Objective

This project will evaluate highly aligned short fiber technology (TuFF) as a sustainable and environmentally friendly approach for structural repair of components on Department of Defense platforms. This project will demonstrate the feasibility of TuFF concepts for structural repair of complex airframe structures on a representative geometry, establish repair methodologies based on TuFF, demonstrate retention of structural performance in static load cases, and perform an environmental cost-benefit analysis to demonstrate sustainability. The effort is a collaboration between the University of Delaware Center for Composite Materials (UD-CCM) and the Naval Air Systems Command (4344 Polymers & Composites, technical point of contact: Stan Ng).

Technical Approach

Under a recent Defense Advanced Research Projects Agency-funded program, a patent-pending short fiber alignment and preforming process called TuFF has been developed at UD-CCM. TuFF is a highly-aligned short fiber material form and composites have been manufactured with IM7 fiber and aerospace quality.

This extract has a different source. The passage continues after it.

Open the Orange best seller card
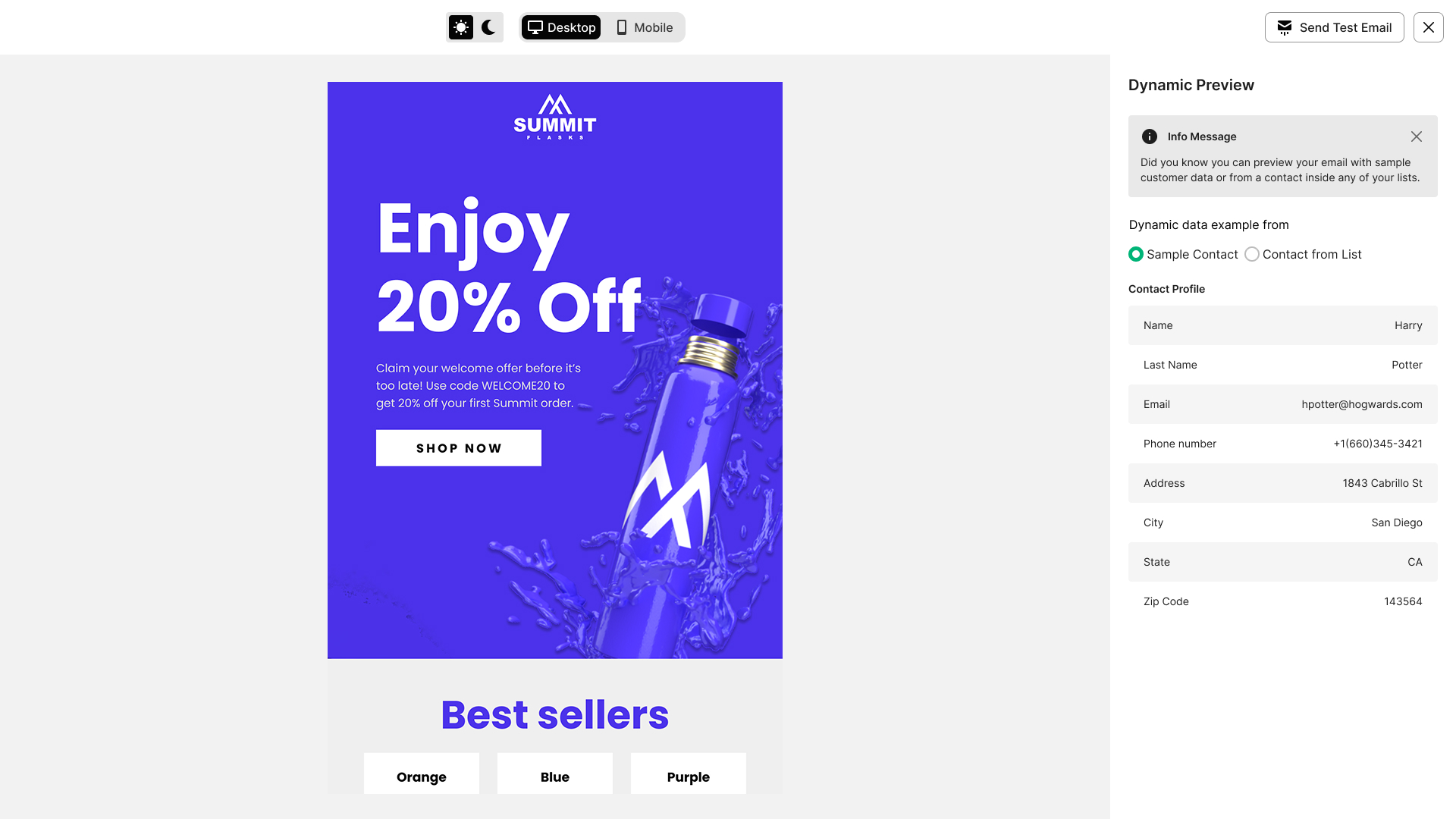The image size is (1456, 819). point(422,774)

Sustainable repair concepts based on TuFF will focus on thermoset and thermoplastic concepts with short IM7 in both prepreg and dry fiber forms, repair process design to improve consolidation quality with vacuum pressure only (field repair), and the use of recycled short carbon fiber (CF) for repair. Repair methods for thermoplastic vs thermoset repair to minimize use of hazardous materials, alternates to epoxy adhesives in the bondline, thin-ply vs thick-ply repair patch design, and sustainable strategies based on recycled CF are of particular interest. In parallel, a sustainability analysis will quantify hazardous material use in current repair procedures, including reactive materials use and storage, disposal costs for hazmat, current repair procedural impact on sustainability (e.g. consumables, hazmat scrap, volatile organics, NOx), and Depot to Operational use cases. Reductions in material scrap, and hazmat use based on the TuFF repair concepts will be quantified and compared, including the use of recycled fiber for repair patches and recycling/reuse of repair scrap.

Benefits

Successful demonstration of TuFF based composite repair concepts has environmental and cost impact far beyond the military sector. A major advantage of the TuFF concept is the ability to form shapes from flat prepreg/dry material forms due to stretchability. This eliminates the need for splash molding of the scarf patch from a complex geometry part, and directly apply TuFF repair material to the structure. Repair concepts based on vacuum consolidation only with local heating can achieve high consolidation quality due to TuFF confirmability to the repair geometry. The synergy of TuFF material form advantages (in-plane stretch to conform to geometry, retention of performance, thin-ply effects, use of recycled CF) combined with reduced scrap, thermoplastic solutions and vacuum consolidation methods can significantly alleviate current challenges with expired shelf-life materials and process scrap. Use of recycled fiber provides a sustainable low-cost solution for repair, provided performance targets can be met.